# Non-Parametric Statistics: Chi-Square (Instructional Worksheet)

## One Variable Chi-Square: Goodness of Fit

Goal: Compare categorical data with a theoretical distribution
We want to test the following 2 hypotheses:
(1) data follows the theoretical distribution
(2) data does not follow the theoretical distribution

Suppose we have a yard full of flowers, we count and there are 705 red flowers and 224 white flowers. The expected proportion is 3/4 red flowers and 1/4 white flowers. Let's run a one variable chi-square test to see if the flowers in our yard follow the expected proportions or not. 

In [1]:
import pandas as pd
from scipy import stats

In [2]:
flower = pd.DataFrame(
    {'color': ['red', 'white'],
     'freq' : [705, 224]})



In [3]:
flower

Unnamed: 0,color,freq
0,red,705
1,white,224


In [11]:
# This function needs expected frequencies in each group
# instead of percentage of expected frequencies.
stats.chisquare(flower.freq, 
                [.75*flower.freq.sum(),
                 .25*flower.freq.sum()])

Power_divergenceResult(statistic=0.3907427341227126, pvalue=0.5319092473839089)

In the output, we have the Chi-square statitics, the degrees of freedom, and the p-value. Based on these results, we fail to reject the null hypothesis because the p-value is greater than 0.05. This means that the data follows the theoretical distribution (i.e., the data follows the expected proportions).

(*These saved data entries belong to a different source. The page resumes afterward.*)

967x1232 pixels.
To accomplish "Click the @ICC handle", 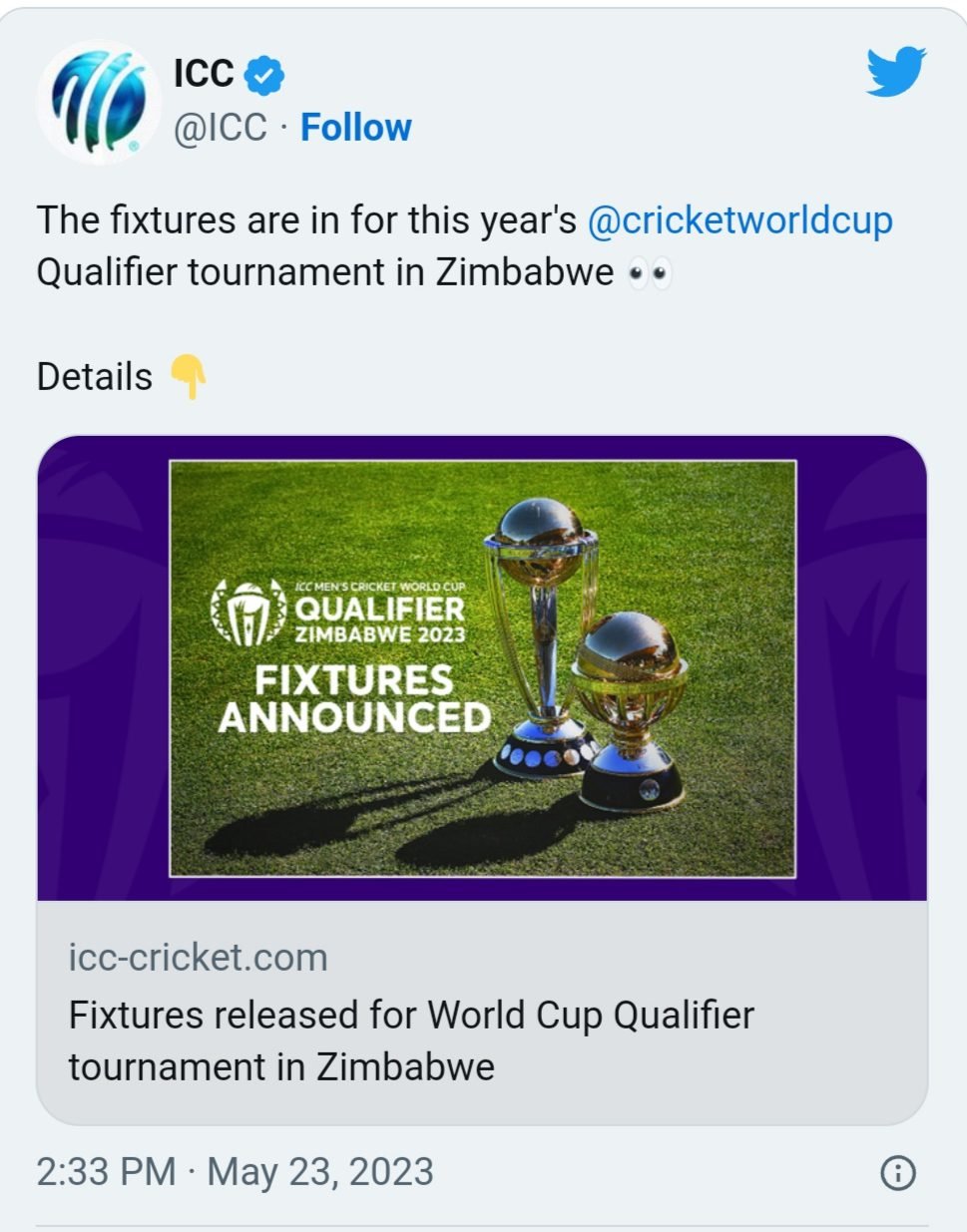I will pyautogui.click(x=221, y=128).
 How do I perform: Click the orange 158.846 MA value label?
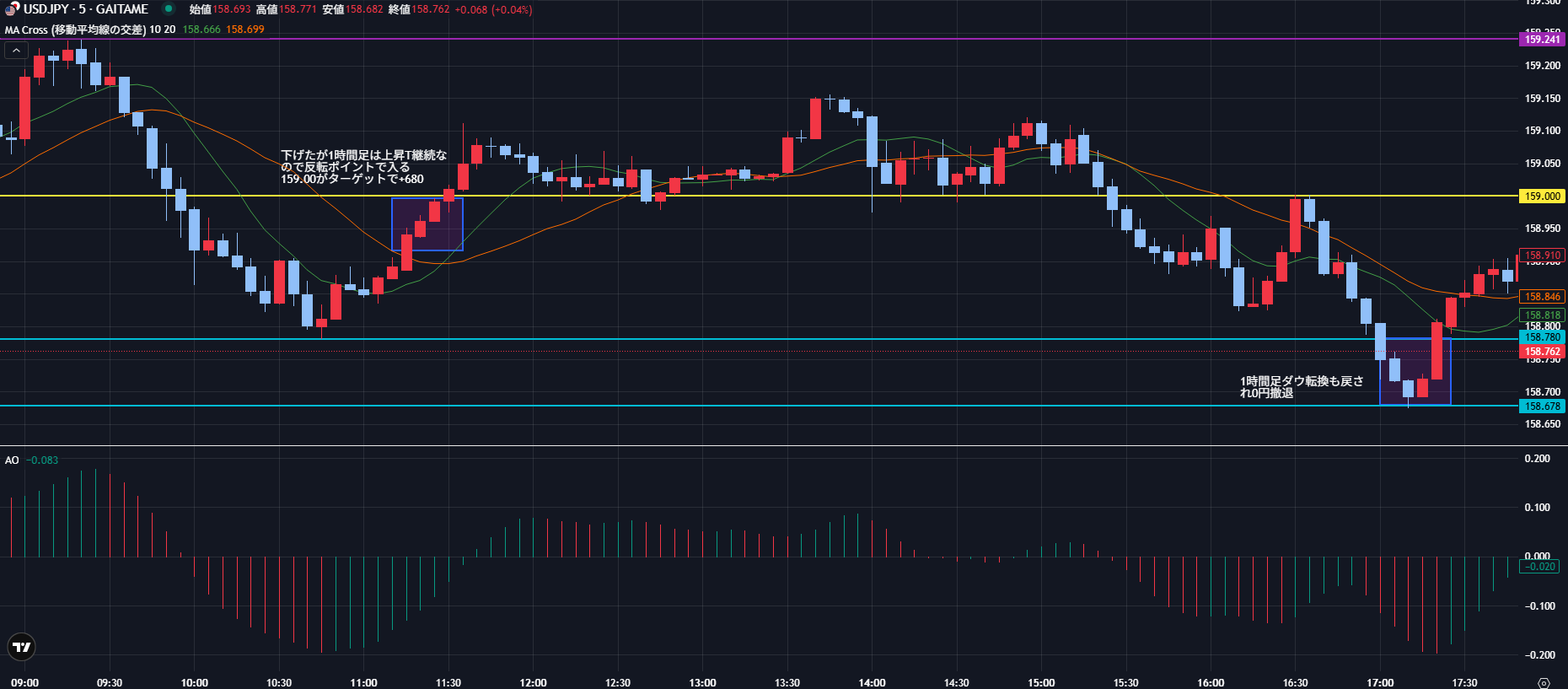coord(1542,297)
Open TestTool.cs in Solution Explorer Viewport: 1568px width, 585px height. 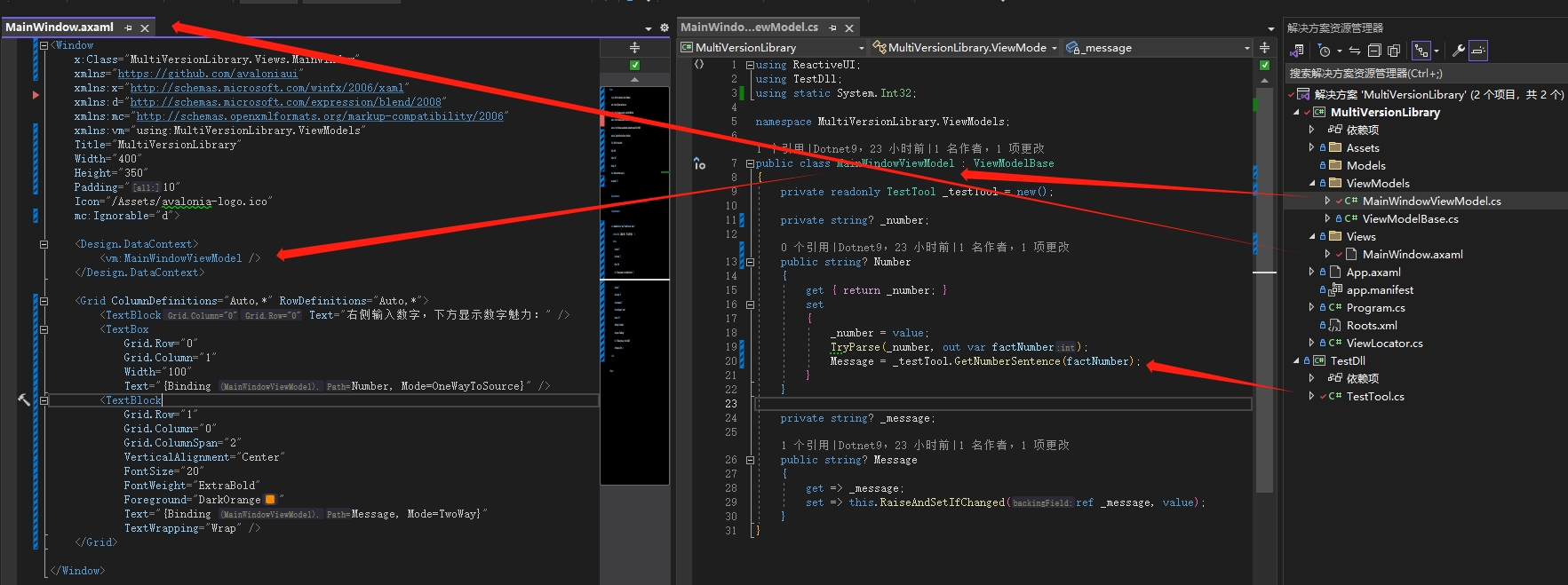pos(1374,397)
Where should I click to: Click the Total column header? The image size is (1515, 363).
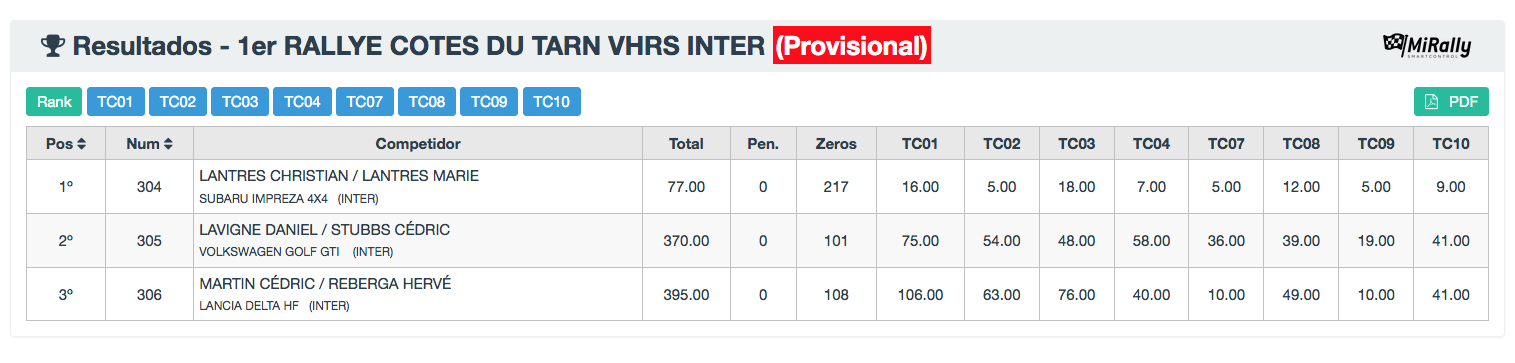[686, 144]
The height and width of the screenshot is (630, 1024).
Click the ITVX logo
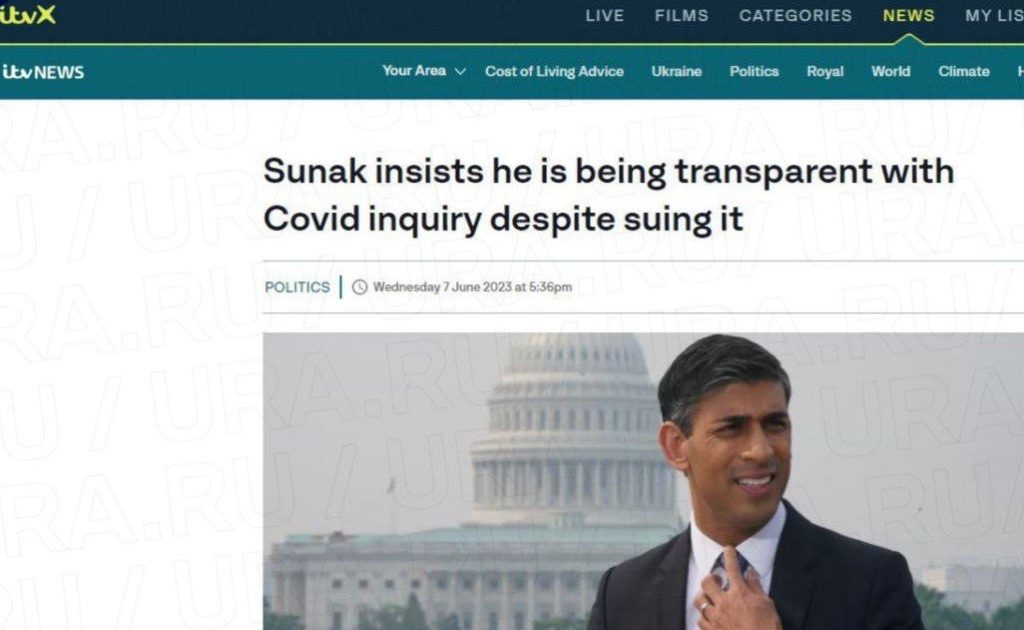(28, 15)
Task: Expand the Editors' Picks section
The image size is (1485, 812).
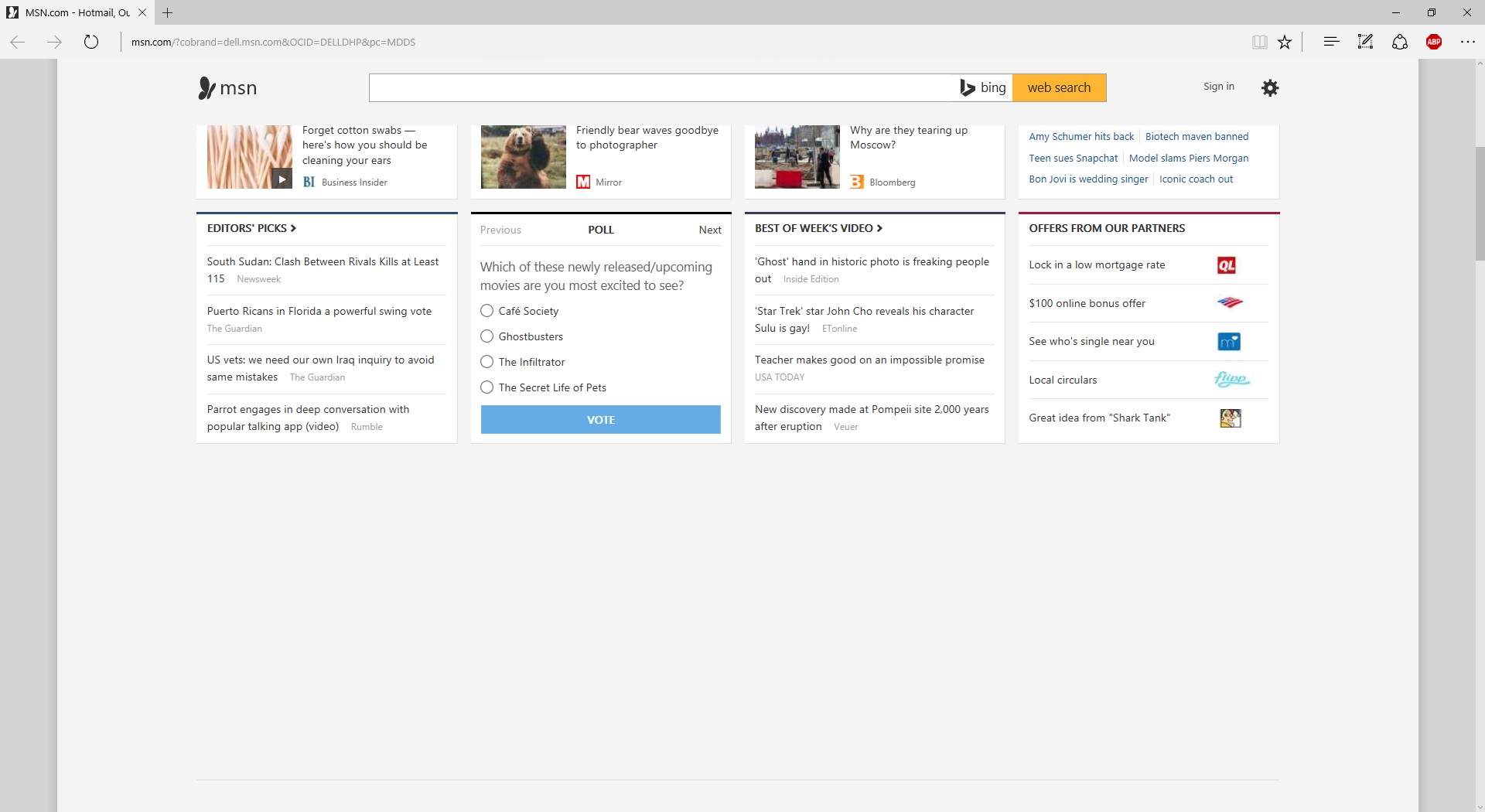Action: pos(251,228)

## Two Variable Chi-Square: Test of Independence

Goal: Determine whether or not two or more variables are related (i.e., not independent) We want to test the following 2 hypotheses: (1) variables are independent (2) variables are not independent

Using our flower example from above, suppose that in addition to flower color, we also know whether or not the plant survived for the season. We are interested in whether or not survival is related to flower color. Therefore, our null hypothesis is that there is no relationship between flower color and plant survival, and our alternative hypothesis is that there is a relationship between flower color and plant survival.

In [19]:
flower['surv'] = [448,103]
flower[['freq', 'surv']]

Unnamed: 0,freq,surv
0,705,448
1,224,103


In [20]:
# If you press Shift-Tab on the chi2 function you will
# see it what its return values are
stats.chi2_contingency(flower[['freq', 'surv']])

(5.58918333753006,
 0.018071719777705584,
 1,
 array([[723.74121622, 429.25878378],
        [205.25878378, 121.74121622]]))

In [24]:
flower

Unnamed: 0,color,freq,surv
0,red,705,448
1,white,224,103


Looking at the results, we again are given the Chi-squared statistic (Chisq), the degrees of freedom (df), and the p-value. With a p-value of 0.01807, we reject our null hypothesis (i.e., support the alternative hypothesis). We can conclude that there is a relationship between flower color and plant survival.

## Problem Set

1. You are studying wild dog and hyenas in a national park in Africa. You complete surveys of the park and encounter 27 packs of wild dog and 43 packs of hyena. 10 years before you completed the same survey of the park and encountered 16 packs of wild dog and 44 packs of hyena. Does the current year survey encounters match the expected encounters based on the 10-year prior survey, or is there a difference between the observed and expected values? How do you know? (Hint: your expected values have to be probabilities - so make sure you take the number of animals of each type encountered divided by the total number of animals encountered)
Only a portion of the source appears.